## Saved entries
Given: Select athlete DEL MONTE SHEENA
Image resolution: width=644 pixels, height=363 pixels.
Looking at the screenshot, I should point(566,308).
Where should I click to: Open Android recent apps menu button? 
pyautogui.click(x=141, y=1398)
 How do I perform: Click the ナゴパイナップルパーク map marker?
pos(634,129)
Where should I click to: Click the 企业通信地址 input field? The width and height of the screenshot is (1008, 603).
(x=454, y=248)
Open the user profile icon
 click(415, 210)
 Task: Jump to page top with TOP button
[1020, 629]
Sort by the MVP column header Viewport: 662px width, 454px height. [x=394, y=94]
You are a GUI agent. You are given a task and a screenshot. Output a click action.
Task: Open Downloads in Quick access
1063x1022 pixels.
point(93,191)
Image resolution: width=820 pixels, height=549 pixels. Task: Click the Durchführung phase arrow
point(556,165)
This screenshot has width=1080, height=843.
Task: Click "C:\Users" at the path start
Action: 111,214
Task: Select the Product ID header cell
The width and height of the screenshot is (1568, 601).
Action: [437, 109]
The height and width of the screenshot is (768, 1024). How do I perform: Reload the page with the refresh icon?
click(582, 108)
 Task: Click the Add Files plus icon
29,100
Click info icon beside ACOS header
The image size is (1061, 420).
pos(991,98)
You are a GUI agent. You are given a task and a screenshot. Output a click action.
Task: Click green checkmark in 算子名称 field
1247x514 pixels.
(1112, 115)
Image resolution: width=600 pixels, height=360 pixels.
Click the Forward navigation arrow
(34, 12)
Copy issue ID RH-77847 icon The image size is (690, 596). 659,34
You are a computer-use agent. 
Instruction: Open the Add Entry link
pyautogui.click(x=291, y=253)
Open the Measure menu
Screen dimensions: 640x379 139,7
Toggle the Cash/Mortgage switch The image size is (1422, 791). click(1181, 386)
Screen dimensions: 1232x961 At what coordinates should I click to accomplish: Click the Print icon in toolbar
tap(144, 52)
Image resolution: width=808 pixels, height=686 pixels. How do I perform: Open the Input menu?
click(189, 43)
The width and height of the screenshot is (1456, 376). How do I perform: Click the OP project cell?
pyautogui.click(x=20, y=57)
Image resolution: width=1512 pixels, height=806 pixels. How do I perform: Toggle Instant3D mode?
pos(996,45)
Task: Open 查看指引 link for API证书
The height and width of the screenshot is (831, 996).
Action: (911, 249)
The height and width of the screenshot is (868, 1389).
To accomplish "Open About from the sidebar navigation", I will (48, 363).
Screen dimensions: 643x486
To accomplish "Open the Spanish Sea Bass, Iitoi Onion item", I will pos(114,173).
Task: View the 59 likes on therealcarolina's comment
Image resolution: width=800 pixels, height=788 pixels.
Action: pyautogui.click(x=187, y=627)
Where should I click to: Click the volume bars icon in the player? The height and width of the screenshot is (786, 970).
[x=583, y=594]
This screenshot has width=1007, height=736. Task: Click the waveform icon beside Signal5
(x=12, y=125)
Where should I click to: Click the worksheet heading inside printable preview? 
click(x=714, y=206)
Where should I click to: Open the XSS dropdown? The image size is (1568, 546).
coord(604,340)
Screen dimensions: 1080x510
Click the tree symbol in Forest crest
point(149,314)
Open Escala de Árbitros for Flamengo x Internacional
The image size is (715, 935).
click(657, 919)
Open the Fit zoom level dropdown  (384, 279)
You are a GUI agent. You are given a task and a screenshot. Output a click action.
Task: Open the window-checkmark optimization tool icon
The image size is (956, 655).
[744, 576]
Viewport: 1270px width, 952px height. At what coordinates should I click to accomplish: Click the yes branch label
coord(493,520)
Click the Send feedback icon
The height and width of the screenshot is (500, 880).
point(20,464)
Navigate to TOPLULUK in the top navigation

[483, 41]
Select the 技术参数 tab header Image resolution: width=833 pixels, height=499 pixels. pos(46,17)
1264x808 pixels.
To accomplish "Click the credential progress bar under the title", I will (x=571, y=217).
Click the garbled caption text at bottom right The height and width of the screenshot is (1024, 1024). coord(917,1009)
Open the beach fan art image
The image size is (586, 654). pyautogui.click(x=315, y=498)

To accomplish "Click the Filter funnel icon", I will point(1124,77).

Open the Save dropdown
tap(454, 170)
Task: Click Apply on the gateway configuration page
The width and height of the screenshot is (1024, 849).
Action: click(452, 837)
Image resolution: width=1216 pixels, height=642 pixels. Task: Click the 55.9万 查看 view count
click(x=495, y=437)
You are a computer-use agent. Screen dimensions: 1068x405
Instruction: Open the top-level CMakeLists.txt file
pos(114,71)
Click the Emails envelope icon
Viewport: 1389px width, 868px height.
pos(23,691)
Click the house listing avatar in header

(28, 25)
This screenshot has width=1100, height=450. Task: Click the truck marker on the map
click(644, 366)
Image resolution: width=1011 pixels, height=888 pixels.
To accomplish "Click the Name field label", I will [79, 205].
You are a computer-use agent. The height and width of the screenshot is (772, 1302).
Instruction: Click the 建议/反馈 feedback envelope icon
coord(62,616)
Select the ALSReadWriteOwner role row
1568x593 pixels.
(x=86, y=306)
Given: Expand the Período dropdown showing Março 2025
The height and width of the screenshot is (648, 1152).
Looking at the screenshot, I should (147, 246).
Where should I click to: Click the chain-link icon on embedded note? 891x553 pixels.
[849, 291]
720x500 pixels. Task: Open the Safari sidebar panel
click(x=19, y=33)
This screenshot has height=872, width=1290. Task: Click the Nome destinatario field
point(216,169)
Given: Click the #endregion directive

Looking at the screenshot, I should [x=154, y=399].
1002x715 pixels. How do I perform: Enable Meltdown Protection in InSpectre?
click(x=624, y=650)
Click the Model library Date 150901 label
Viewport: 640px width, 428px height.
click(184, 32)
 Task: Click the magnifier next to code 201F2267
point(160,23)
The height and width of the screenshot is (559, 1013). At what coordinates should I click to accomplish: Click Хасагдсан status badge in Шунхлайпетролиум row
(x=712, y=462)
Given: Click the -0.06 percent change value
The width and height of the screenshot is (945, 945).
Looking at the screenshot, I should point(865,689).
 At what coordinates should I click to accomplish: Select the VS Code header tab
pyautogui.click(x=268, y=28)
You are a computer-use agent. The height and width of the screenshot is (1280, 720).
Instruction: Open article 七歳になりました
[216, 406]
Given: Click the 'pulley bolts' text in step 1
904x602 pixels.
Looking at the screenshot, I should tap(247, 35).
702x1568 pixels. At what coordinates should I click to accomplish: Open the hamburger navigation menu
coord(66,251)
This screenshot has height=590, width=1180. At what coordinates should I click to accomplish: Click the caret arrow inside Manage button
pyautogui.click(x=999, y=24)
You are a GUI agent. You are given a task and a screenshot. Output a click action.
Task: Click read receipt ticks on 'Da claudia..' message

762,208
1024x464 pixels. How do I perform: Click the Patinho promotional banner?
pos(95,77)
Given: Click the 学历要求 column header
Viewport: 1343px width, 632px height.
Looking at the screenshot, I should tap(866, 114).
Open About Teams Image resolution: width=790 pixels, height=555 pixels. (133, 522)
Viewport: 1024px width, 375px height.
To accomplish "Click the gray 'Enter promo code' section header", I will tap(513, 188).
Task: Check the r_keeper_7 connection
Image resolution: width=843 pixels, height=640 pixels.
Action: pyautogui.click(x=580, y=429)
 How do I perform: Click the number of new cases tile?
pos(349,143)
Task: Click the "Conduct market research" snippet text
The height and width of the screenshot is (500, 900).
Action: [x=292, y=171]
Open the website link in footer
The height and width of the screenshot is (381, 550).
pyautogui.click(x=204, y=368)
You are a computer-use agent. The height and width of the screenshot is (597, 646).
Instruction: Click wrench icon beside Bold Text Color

## Task details
Review the entries above and return every line where "About" appears.

## Answer
To accomplish "Open About from the sidebar navigation", I will (48, 363).
Open About Teams Image resolution: width=790 pixels, height=555 pixels. (133, 522)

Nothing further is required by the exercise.